IBM is one of the few big companies out there in a position to seek great companies at the right price, says Harsh Kumar, analyst with Morgan Keegan & Company Inc. It has plenty of cash and its stock has held up well." Still, he's skeptical: "Financially, this deal is possible, but still unlikely. With a bit of effort and money ploughed into its storage business, IBM could take EMC out in the marketplace.
Another Wall Street analyst who covers storage but declined to be named asserts that integrating EMCs service organization into IBM Global Services would be perceived as impossible by the market. Both stocks would be decimated for it, he says. The cost of the acquisition would be astronomical and the market perception negative. He concludes that EMC is far more likely to use its cash to fend off any unsolicited attacks. According to its recent financial statements, EMC has $3.5 billion in cash and $2 billion in cash equivalents.
Another major stumbling block to a hypothetical acquisition would be its effects on EMC employees. In any acquisition, companies run the risk that staffers might bolt when they perceive their personal investment in the firm to be diminished by a major change of direction. Even in today's tight market, it's clear that employees who may have joined EMC for its lead in the field could be alienated by finding themselves part of a larger, more diverse organization.

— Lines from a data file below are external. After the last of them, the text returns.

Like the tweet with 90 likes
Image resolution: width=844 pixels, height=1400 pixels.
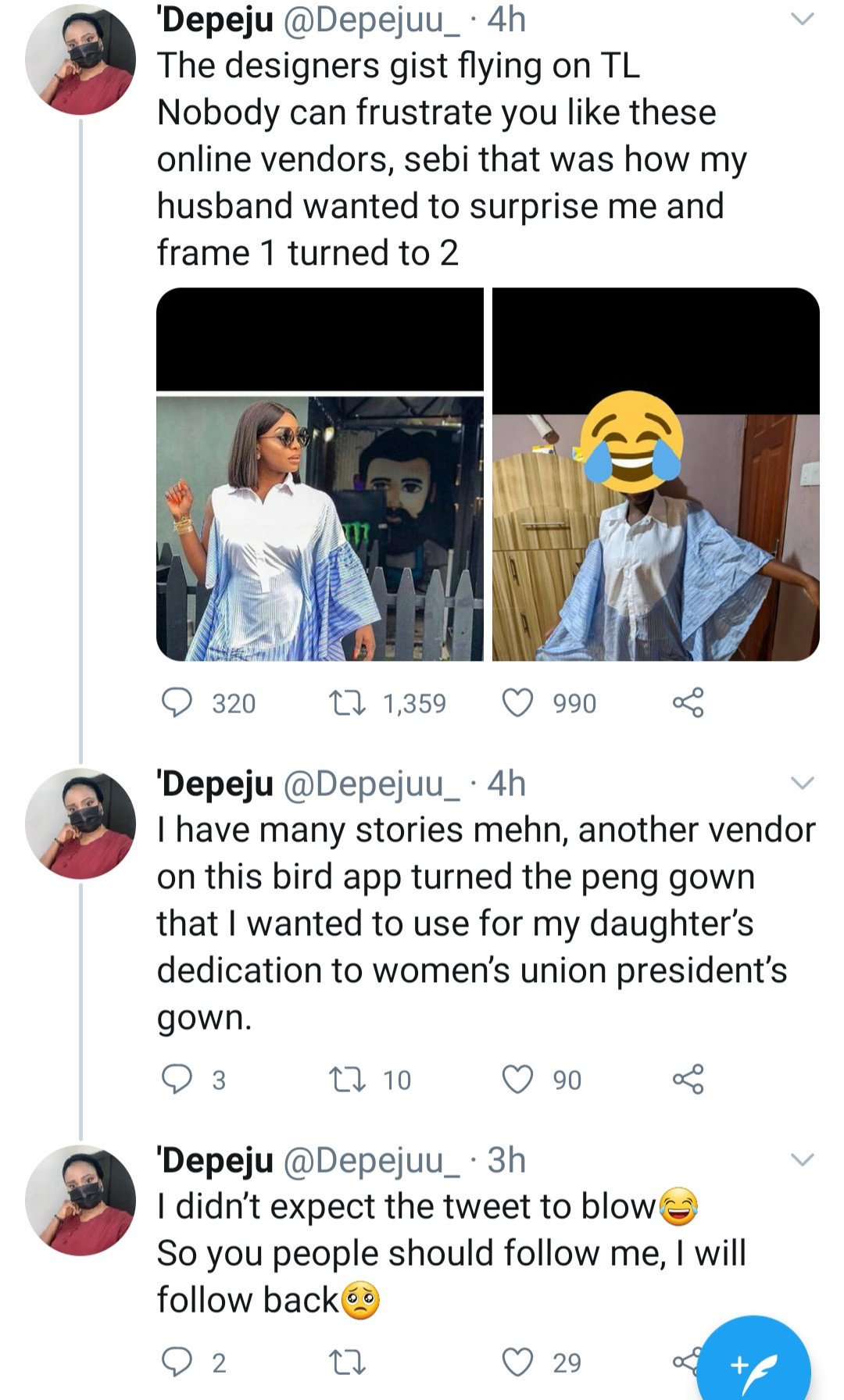[x=517, y=1079]
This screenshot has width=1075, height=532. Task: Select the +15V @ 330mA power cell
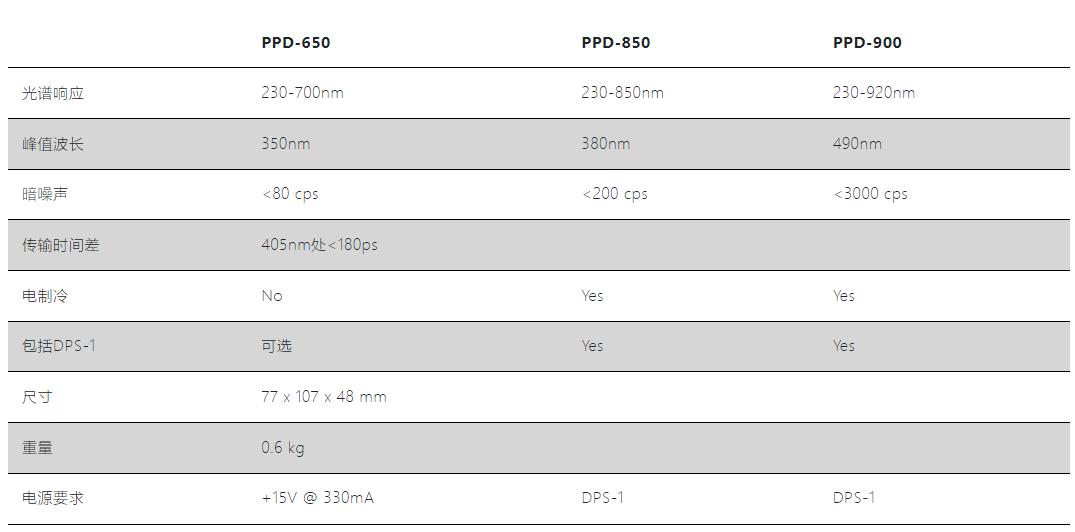click(x=317, y=498)
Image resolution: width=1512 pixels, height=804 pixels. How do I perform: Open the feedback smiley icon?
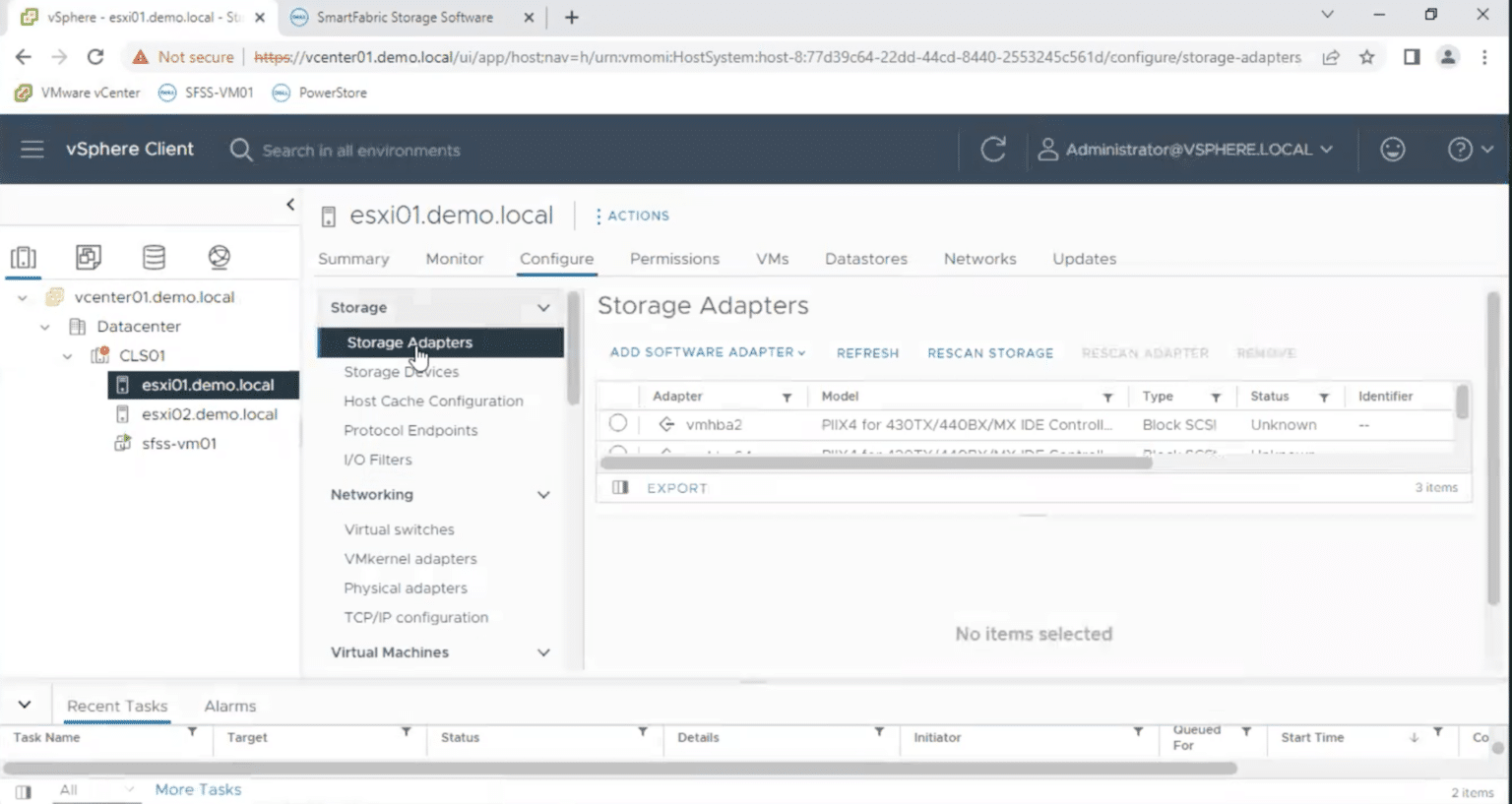click(x=1392, y=150)
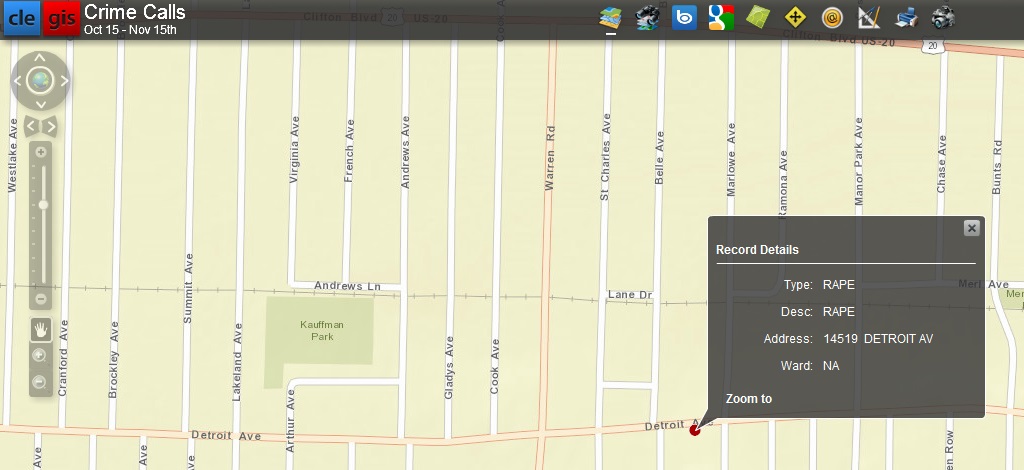Image resolution: width=1024 pixels, height=470 pixels.
Task: Pan the map right with arrow
Action: tap(65, 81)
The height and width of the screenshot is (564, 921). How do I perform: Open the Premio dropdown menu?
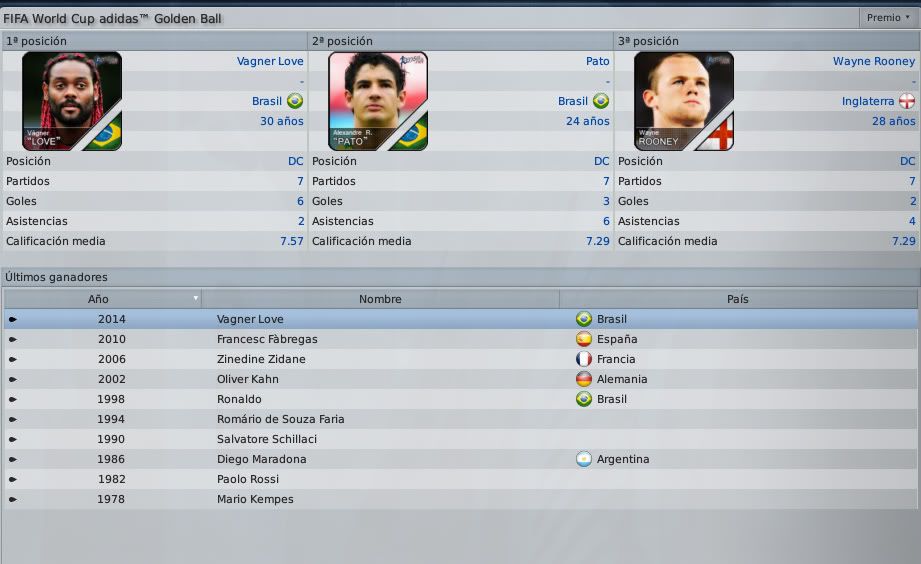pos(889,18)
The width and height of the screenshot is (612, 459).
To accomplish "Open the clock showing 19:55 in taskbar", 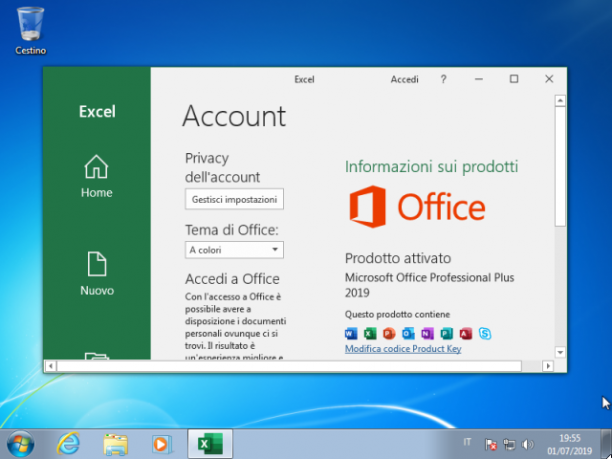I will point(569,444).
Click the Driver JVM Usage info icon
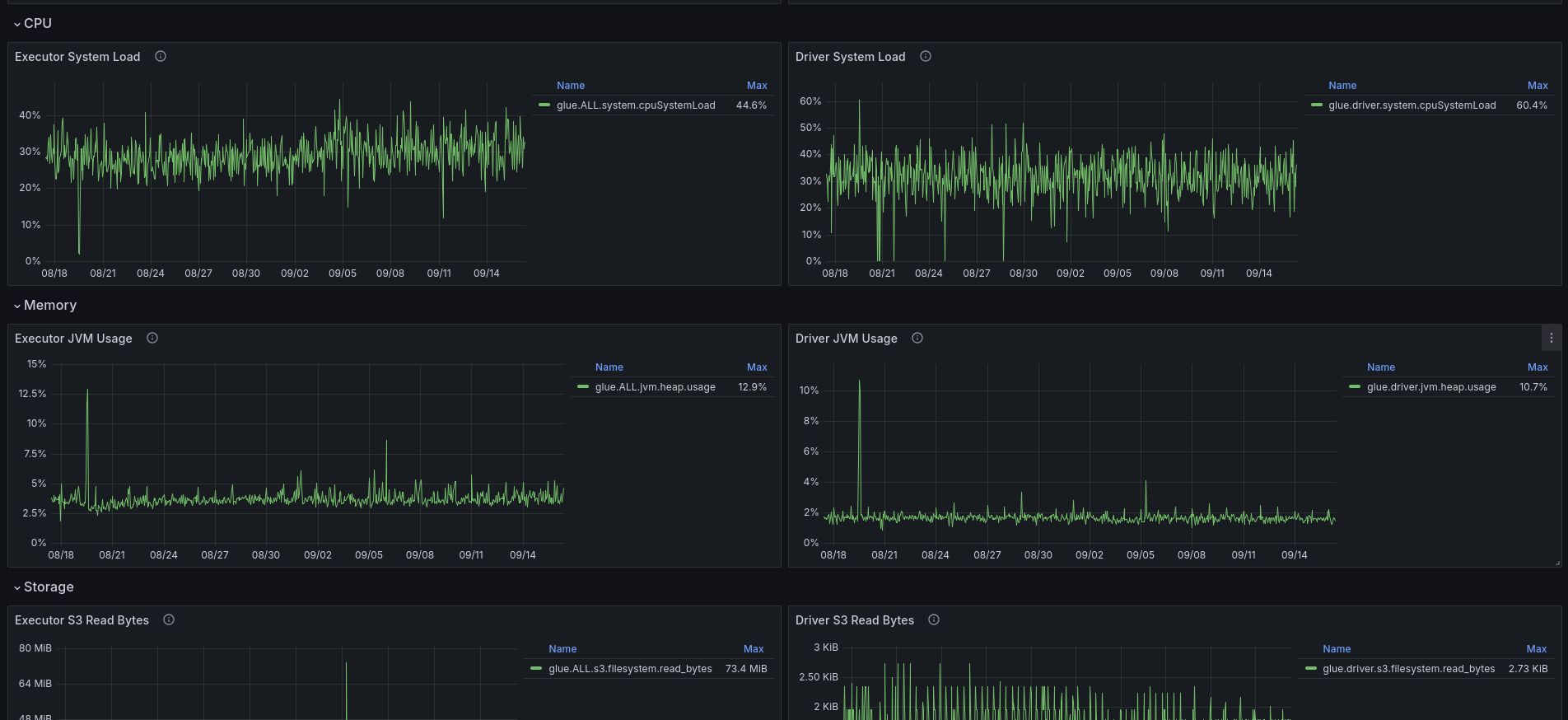 917,339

As a case in point, sources cite what happened to ConvergeNet when Dell Computer Corp. (Nasdaq: DELL) acquired it about two years ago. Out of 120 ConvergeNet employees, about two remained at Dell, according to insiders at the company.
Incidentally, there are also rumors about Dell and EMC. Both companies have denied it publicly, although some think it would make more sense than IBM-plus-EMC (see EMC, Dell Deny Alliance Rumors).